### [Provided records]
►
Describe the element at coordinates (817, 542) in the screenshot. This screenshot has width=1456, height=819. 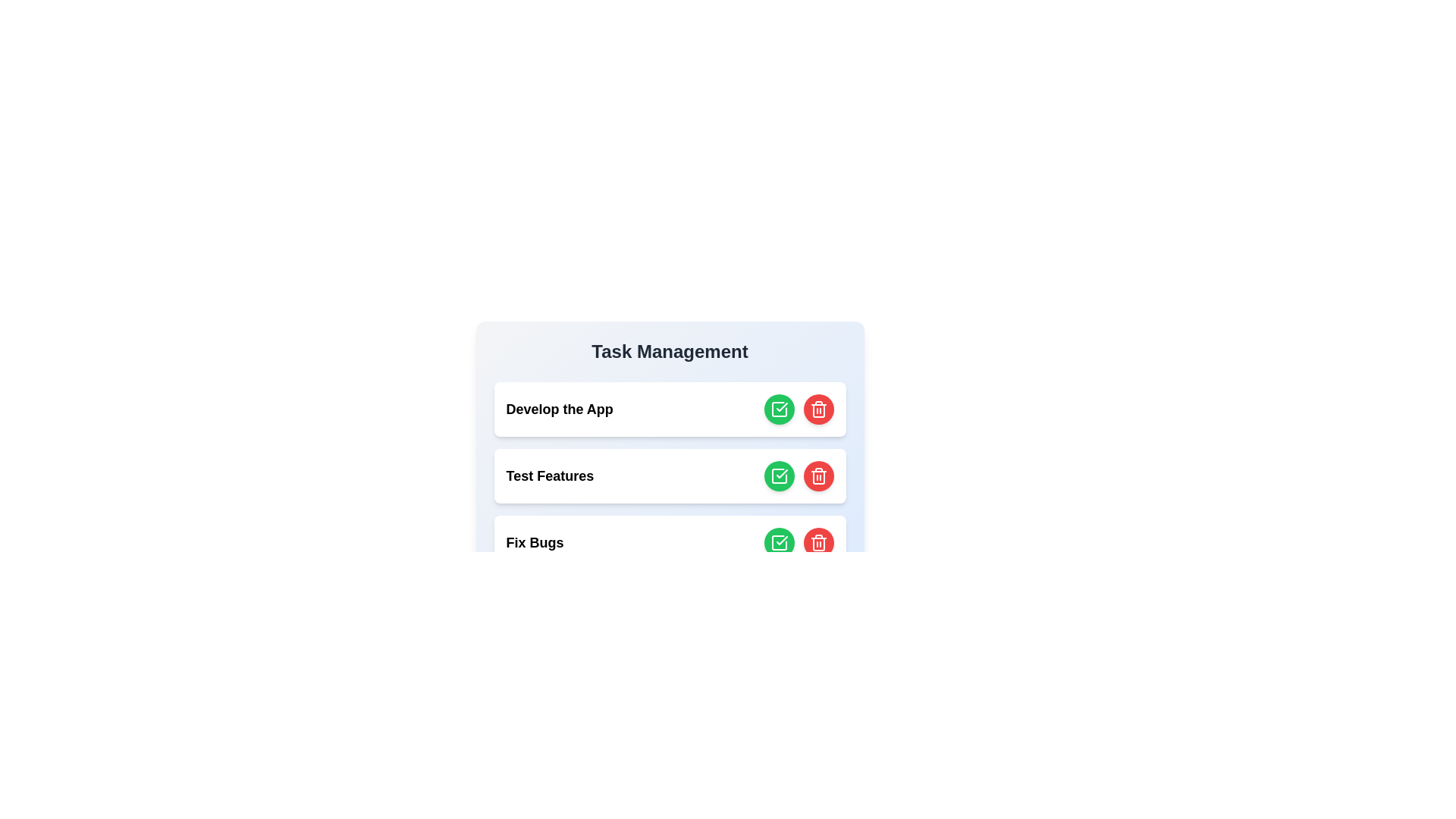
◄
►
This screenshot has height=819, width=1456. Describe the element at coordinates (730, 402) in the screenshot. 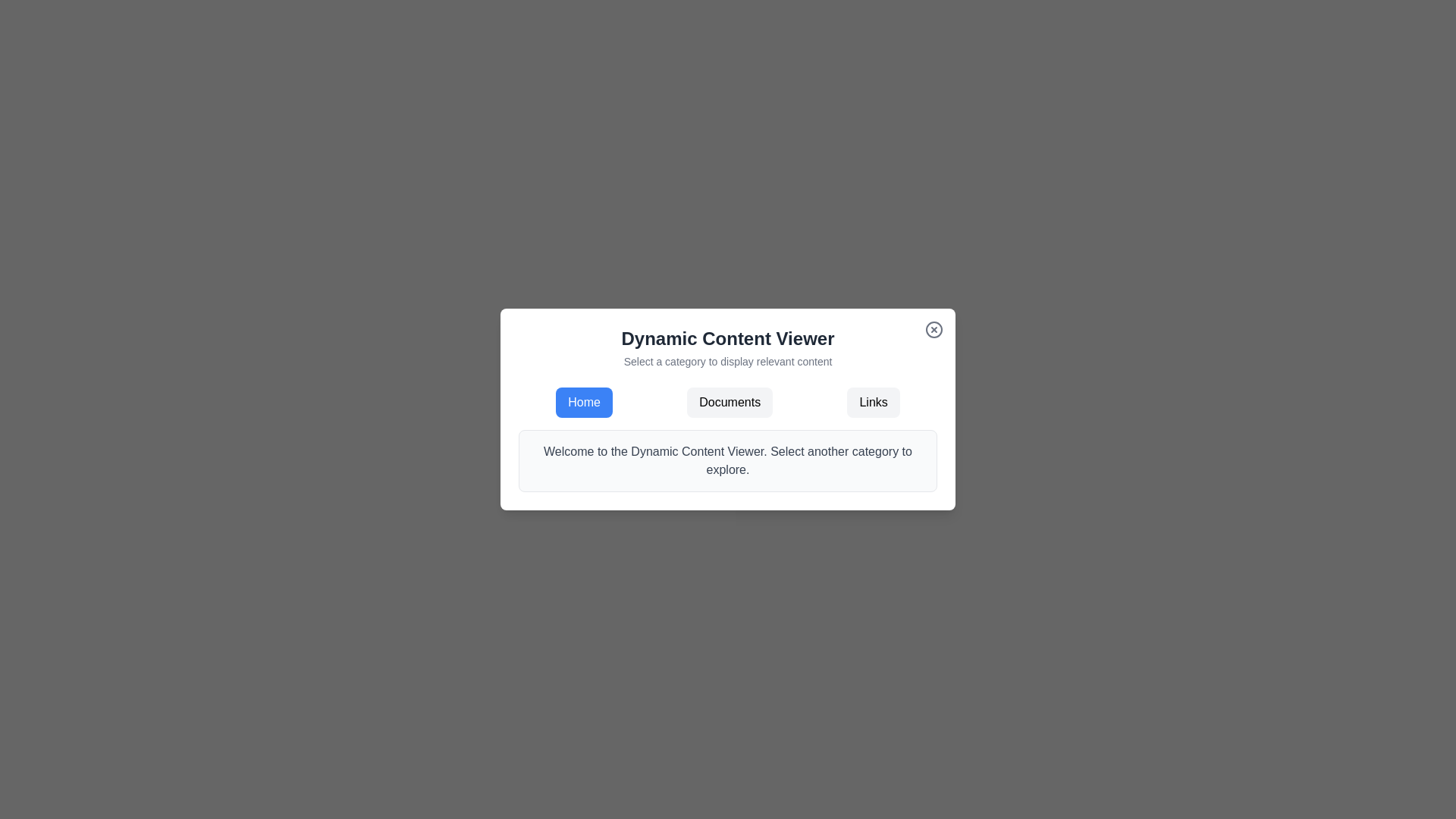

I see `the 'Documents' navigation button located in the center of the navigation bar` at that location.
◄
►
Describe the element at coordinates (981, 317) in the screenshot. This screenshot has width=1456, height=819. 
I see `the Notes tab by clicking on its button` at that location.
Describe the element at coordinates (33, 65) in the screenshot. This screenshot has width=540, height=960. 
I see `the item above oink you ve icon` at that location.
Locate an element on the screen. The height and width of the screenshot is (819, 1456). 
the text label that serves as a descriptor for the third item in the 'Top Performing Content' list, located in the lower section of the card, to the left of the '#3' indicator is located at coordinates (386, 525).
◄
### [What you need to do]
Rewrite the entries between the lines holding "This screenshot has height=819, width=1456." and "navigation button located", inclusive, with "Describe" changed to "Identify" and nothing else altered. Leave the picture out.

### [Right answer]
This screenshot has height=819, width=1456. Identify the element at coordinates (730, 402) in the screenshot. 

I see `the 'Documents' navigation button located in the center of the navigation bar` at that location.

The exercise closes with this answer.